Dataset entries
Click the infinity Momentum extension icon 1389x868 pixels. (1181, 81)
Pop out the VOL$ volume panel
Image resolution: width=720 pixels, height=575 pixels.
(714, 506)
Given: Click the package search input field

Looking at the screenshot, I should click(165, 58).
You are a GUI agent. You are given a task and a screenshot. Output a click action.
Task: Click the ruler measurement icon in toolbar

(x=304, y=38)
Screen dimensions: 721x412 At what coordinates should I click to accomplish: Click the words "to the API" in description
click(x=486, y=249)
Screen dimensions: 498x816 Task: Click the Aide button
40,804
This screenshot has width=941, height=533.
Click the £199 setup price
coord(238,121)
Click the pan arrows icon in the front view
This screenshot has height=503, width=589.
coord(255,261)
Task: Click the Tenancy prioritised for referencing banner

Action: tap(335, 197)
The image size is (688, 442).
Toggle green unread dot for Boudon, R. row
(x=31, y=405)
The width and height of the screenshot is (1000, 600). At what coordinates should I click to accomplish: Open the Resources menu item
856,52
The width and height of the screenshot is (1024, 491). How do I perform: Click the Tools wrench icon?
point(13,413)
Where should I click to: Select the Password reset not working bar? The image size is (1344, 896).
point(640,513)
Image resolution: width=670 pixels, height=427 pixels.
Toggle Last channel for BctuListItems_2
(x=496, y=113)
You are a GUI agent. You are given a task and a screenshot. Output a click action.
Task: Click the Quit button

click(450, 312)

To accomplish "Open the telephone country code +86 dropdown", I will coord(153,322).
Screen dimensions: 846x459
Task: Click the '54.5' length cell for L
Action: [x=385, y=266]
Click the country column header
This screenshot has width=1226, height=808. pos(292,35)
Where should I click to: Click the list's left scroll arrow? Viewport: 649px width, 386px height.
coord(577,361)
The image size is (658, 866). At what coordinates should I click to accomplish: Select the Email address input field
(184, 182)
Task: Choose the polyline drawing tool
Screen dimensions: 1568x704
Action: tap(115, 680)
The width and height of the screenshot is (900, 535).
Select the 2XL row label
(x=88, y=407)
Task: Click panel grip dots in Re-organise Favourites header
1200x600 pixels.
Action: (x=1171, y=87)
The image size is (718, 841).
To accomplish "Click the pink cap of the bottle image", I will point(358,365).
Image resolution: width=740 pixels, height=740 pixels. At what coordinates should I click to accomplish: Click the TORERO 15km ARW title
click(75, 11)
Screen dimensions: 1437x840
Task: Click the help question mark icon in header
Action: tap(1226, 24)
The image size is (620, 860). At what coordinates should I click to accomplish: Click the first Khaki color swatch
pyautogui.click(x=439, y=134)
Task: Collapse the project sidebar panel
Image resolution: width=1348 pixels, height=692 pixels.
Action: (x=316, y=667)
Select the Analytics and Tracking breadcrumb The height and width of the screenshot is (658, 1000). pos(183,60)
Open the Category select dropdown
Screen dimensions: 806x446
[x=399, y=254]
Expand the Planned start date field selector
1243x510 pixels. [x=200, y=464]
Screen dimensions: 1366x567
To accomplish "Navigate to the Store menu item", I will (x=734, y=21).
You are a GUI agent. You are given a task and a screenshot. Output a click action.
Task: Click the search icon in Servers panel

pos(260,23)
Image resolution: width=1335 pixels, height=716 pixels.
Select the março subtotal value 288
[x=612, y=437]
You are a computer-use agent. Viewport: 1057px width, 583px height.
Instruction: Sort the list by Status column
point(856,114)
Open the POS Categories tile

Task directions: Restate word for word the lines of the data above, starting at the line containing "This screenshot has width=941, height=533." and ending at the line containing "Image resolution: width=670", both included, and nothing more.

Task answer:
This screenshot has width=941, height=533.
Click the £199 setup price
coord(238,121)
Click the pan arrows icon in the front view
This screenshot has height=503, width=589.
coord(255,261)
Task: Click the Tenancy prioritised for referencing banner

Action: tap(335, 197)
The image size is (688, 442).
Toggle green unread dot for Boudon, R. row
(x=31, y=405)
The width and height of the screenshot is (1000, 600). At what coordinates should I click to accomplish: Open the Resources menu item
856,52
The width and height of the screenshot is (1024, 491). How do I perform: Click the Tools wrench icon?
point(13,413)
Where should I click to: Select the Password reset not working bar? The image size is (1344, 896).
point(640,513)
Image resolution: width=670 pixels, height=427 pixels.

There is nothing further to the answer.